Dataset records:
————
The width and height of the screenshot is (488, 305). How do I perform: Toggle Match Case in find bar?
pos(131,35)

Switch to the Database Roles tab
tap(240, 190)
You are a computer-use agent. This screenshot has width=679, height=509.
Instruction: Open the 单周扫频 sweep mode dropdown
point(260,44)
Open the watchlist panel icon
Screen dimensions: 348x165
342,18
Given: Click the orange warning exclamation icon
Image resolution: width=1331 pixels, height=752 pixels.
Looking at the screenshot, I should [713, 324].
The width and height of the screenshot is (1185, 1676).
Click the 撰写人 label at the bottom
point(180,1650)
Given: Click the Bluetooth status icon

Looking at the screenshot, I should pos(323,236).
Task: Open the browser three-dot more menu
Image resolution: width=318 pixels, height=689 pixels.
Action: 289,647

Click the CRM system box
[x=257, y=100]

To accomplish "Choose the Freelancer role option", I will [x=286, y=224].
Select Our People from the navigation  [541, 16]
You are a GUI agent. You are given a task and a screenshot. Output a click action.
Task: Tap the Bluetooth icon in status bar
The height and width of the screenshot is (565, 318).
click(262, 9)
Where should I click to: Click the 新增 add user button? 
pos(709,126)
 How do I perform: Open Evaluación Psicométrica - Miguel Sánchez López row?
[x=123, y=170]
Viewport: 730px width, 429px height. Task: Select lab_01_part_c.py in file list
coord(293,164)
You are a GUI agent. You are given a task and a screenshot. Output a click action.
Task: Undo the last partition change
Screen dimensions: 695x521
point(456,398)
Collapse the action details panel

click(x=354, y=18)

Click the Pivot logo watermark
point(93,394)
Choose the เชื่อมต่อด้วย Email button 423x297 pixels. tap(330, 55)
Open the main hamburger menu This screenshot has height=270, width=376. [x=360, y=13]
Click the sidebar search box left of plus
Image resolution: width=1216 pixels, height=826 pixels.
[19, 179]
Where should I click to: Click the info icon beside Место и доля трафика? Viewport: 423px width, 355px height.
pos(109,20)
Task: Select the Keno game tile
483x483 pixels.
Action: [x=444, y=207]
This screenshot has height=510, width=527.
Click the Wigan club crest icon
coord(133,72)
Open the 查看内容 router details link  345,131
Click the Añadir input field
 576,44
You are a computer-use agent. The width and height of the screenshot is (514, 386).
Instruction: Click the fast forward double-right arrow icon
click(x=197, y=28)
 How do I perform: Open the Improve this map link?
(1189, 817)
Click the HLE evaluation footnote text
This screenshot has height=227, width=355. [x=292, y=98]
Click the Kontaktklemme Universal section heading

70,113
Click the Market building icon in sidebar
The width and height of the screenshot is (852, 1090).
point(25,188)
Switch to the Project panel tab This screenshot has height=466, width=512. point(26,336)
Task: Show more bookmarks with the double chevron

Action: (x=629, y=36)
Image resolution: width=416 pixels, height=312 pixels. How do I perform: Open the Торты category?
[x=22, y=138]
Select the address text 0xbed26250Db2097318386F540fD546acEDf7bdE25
————
__WHAT THE TASK REQUIRES__
Each line of the entries above that contains "agent" must be copied into the answer.

__EXERCISE SOLUTION__
You are a computer-use agent. This screenshot has width=679, height=509.
You are a GUI agent. You are given a task and a screenshot. Output a click action.
You are a GUI agent. You are given a task and a screenshot. Output a click action.
You are a computer-use agent. The width and height of the screenshot is (514, 386).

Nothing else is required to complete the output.